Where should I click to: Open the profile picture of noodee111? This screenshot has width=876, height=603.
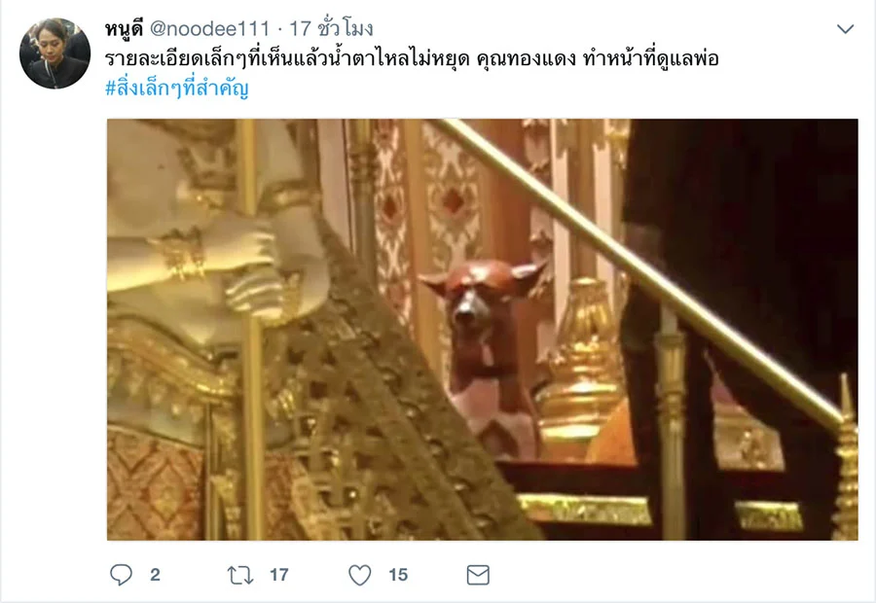pyautogui.click(x=55, y=53)

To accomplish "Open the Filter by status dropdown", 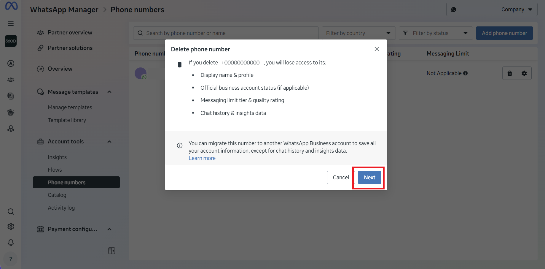I will (x=436, y=33).
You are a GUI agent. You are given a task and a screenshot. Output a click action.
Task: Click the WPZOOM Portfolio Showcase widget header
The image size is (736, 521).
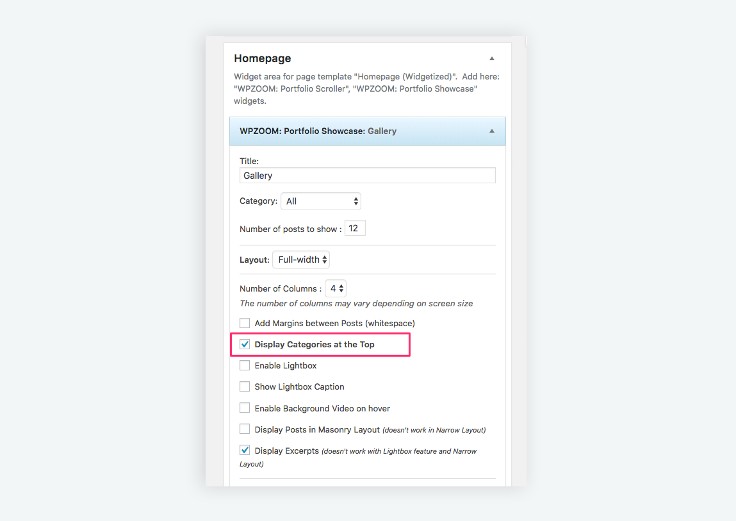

Your objective: Your answer must be the lines from the one containing "Task: Click the" through the final line of the entries, duplicated exactly, with both ends kept and all pictures left out.

Written response:
Task: Click the WPZOOM Portfolio Showcase widget header
The image size is (736, 521).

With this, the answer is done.